▶ [Task statement]:
Repeat the data below exactly, with every entry included.

▶ [Source information]:
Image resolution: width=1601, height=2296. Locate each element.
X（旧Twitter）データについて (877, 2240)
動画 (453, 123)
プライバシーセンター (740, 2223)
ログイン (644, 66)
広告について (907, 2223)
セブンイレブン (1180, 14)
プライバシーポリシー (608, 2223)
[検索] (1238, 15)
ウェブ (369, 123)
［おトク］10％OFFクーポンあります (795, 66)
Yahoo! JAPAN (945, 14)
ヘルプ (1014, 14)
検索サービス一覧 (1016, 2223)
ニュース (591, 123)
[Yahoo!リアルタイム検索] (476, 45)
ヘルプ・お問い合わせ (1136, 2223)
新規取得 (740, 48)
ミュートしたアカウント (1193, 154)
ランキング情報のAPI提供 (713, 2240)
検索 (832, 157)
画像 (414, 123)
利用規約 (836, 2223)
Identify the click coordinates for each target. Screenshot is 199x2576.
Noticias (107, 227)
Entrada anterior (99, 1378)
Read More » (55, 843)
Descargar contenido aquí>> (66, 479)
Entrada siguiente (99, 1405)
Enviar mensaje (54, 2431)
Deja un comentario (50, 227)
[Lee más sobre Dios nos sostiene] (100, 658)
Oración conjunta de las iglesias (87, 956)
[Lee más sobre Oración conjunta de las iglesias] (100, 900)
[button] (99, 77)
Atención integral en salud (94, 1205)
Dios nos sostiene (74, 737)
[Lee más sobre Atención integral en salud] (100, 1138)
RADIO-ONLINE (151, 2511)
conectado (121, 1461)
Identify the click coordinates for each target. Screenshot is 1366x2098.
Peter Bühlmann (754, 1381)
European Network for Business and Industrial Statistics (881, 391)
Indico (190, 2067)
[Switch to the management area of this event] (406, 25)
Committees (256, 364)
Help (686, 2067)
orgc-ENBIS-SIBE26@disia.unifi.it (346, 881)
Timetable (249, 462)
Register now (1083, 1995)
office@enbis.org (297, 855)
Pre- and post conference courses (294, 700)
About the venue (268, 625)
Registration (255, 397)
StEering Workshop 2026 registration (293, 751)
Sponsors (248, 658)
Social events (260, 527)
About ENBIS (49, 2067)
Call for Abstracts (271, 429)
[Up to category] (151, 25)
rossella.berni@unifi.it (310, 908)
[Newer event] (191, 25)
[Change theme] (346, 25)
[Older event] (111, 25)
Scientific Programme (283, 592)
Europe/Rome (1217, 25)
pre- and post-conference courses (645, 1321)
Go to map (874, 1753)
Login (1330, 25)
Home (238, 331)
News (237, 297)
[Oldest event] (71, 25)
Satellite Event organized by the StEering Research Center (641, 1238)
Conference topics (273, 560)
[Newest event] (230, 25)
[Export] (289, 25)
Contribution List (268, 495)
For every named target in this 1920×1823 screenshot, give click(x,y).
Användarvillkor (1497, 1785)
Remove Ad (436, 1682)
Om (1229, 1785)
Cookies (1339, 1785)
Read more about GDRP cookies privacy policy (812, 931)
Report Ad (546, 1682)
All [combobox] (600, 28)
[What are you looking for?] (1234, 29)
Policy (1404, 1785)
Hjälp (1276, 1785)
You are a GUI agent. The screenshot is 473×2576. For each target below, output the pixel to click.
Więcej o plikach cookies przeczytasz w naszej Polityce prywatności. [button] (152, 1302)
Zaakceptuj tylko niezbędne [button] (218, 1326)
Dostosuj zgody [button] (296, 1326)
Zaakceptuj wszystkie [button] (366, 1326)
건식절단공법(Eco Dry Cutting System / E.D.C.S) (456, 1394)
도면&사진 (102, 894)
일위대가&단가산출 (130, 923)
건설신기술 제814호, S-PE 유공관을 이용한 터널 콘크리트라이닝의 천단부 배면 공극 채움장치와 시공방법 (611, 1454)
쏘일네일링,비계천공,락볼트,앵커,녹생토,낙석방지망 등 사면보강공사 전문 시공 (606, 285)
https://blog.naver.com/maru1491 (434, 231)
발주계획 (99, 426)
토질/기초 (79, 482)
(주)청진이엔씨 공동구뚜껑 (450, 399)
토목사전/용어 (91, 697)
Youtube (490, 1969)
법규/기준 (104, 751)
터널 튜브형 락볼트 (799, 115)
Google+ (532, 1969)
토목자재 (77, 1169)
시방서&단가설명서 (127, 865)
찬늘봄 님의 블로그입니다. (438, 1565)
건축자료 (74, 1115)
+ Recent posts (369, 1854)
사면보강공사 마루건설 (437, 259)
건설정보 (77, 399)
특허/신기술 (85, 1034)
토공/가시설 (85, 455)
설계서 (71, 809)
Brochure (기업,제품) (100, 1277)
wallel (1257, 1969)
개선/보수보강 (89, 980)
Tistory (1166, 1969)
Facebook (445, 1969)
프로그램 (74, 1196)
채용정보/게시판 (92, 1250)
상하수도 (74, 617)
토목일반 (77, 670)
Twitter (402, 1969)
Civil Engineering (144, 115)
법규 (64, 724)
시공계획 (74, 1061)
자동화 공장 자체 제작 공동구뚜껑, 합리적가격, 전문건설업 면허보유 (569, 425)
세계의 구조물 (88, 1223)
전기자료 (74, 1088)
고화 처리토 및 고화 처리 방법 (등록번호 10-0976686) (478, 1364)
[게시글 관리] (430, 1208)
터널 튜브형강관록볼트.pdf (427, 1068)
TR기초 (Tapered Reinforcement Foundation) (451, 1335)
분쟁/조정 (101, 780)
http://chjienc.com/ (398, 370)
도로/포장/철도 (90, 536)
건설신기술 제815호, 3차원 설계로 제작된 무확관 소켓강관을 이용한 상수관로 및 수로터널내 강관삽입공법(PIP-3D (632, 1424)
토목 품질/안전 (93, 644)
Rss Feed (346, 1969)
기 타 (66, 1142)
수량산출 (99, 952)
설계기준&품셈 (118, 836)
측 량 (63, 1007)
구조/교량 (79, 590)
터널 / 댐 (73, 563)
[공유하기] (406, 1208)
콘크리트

▶ [Completed task]:
Image resolution: width=1601, height=2296. Locate each element.
X（旧Twitter）データについて (877, 2240)
動画 (453, 123)
プライバシーセンター (740, 2223)
ログイン (644, 66)
広告について (907, 2223)
セブンイレブン (1180, 14)
プライバシーポリシー (608, 2223)
[検索] (1238, 15)
ウェブ (369, 123)
［おトク］10％OFFクーポンあります (795, 66)
Yahoo! JAPAN (945, 14)
ヘルプ (1014, 14)
検索サービス一覧 (1016, 2223)
ニュース (591, 123)
[Yahoo!リアルタイム検索] (476, 45)
ヘルプ・お問い合わせ (1136, 2223)
新規取得 (740, 48)
ミュートしたアカウント (1193, 154)
ランキング情報のAPI提供 (713, 2240)
検索 (832, 157)
画像 (414, 123)
利用規約 (836, 2223)
Identify the click coordinates for each target. Screenshot is 199x2576.
Noticias (107, 227)
Entrada anterior (99, 1378)
Read More » (55, 843)
Descargar contenido aquí>> (66, 479)
Entrada siguiente (99, 1405)
Enviar mensaje (54, 2431)
Deja un comentario (50, 227)
[Lee más sobre Dios nos sostiene] (100, 658)
Oración conjunta de las iglesias (87, 956)
[Lee más sobre Oración conjunta de las iglesias] (100, 900)
[button] (99, 77)
Atención integral en salud (94, 1205)
Dios nos sostiene (74, 737)
[Lee más sobre Atención integral en salud] (100, 1138)
RADIO-ONLINE (151, 2511)
conectado (121, 1461)
Identify the click coordinates for each target. Screenshot is 1366x2098.
Peter Bühlmann (754, 1381)
European Network for Business and Industrial Statistics (881, 391)
Indico (190, 2067)
[Switch to the management area of this event] (406, 25)
Committees (256, 364)
Help (686, 2067)
orgc-ENBIS-SIBE26@disia.unifi.it (346, 881)
Timetable (249, 462)
Register now (1083, 1995)
office@enbis.org (297, 855)
Pre- and post conference courses (294, 700)
About the venue (268, 625)
Registration (255, 397)
StEering Workshop 2026 registration (293, 751)
Sponsors (248, 658)
Social events (260, 527)
About ENBIS (49, 2067)
Call for Abstracts (271, 429)
[Up to category] (151, 25)
rossella.berni@unifi.it (310, 908)
[Newer event] (191, 25)
[Change theme] (346, 25)
[Older event] (111, 25)
Scientific Programme (283, 592)
Europe/Rome (1217, 25)
pre- and post-conference courses (645, 1321)
Go to map (874, 1753)
Login (1330, 25)
Home (238, 331)
News (237, 297)
[Oldest event] (71, 25)
Satellite Event organized by the StEering Research Center (641, 1238)
Conference topics (273, 560)
[Newest event] (230, 25)
[Export] (289, 25)
Contribution List (268, 495)
For every named target in this 1920×1823 screenshot, give click(x,y).
Användarvillkor (1497, 1785)
Remove Ad (436, 1682)
Om (1229, 1785)
Cookies (1339, 1785)
Read more about GDRP cookies privacy policy (812, 931)
Report Ad (546, 1682)
All [combobox] (600, 28)
[What are you looking for?] (1234, 29)
Policy (1404, 1785)
Hjälp (1276, 1785)
You are a GUI agent. The screenshot is 473×2576. For each target below, output the pixel to click.
Więcej o plikach cookies przeczytasz w naszej Polityce prywatności. [button] (152, 1302)
Zaakceptuj tylko niezbędne [button] (218, 1326)
Dostosuj zgody [button] (296, 1326)
Zaakceptuj wszystkie [button] (366, 1326)
건식절단공법(Eco Dry Cutting System / E.D.C.S) (456, 1394)
도면&사진 (102, 894)
일위대가&단가산출 (130, 923)
건설신기술 제814호, S-PE 유공관을 이용한 터널 콘크리트라이닝의 천단부 배면 공극 채움장치와 시공방법 (611, 1454)
쏘일네일링,비계천공,락볼트,앵커,녹생토,낙석방지망 등 사면보강공사 전문 시공 (606, 285)
https://blog.naver.com/maru1491 (434, 231)
발주계획 (99, 426)
토질/기초 (79, 482)
(주)청진이엔씨 공동구뚜껑 (450, 399)
토목사전/용어 (91, 697)
Youtube (490, 1969)
법규/기준 (104, 751)
터널 튜브형 락볼트 (799, 115)
Google+ (532, 1969)
토목자재 (77, 1169)
시방서&단가설명서 (127, 865)
찬늘봄 님의 블로그입니다. (438, 1565)
건축자료 (74, 1115)
+ Recent posts (369, 1854)
사면보강공사 마루건설 (437, 259)
건설정보 (77, 399)
특허/신기술 (85, 1034)
토공/가시설 (85, 455)
설계서 (71, 809)
Brochure (기업,제품) (100, 1277)
wallel (1257, 1969)
개선/보수보강 (89, 980)
Tistory (1166, 1969)
Facebook (445, 1969)
프로그램 (74, 1196)
채용정보/게시판 (92, 1250)
상하수도 (74, 617)
토목일반 (77, 670)
Twitter (402, 1969)
Civil Engineering (144, 115)
법규 (64, 724)
시공계획 (74, 1061)
자동화 공장 자체 제작 공동구뚜껑, 합리적가격, 전문건설업 면허보유 (569, 425)
세계의 구조물 (88, 1223)
전기자료 (74, 1088)
고화 처리토 및 고화 처리 방법 (등록번호 10-0976686) (478, 1364)
[게시글 관리] (430, 1208)
터널 튜브형강관록볼트.pdf (427, 1068)
TR기초 (Tapered Reinforcement Foundation) (451, 1335)
분쟁/조정 (101, 780)
http://chjienc.com/ (398, 370)
도로/포장/철도 (90, 536)
건설신기술 제815호, 3차원 설계로 제작된 무확관 소켓강관을 이용한 상수관로 및 수로터널내 강관삽입공법(PIP-3D (632, 1424)
토목 품질/안전 (93, 644)
Rss Feed (346, 1969)
기 타 (66, 1142)
수량산출 (99, 952)
설계기준&품셈 (118, 836)
측 량 (63, 1007)
구조/교량 (79, 590)
터널 / 댐 (73, 563)
[공유하기] (406, 1208)
콘크리트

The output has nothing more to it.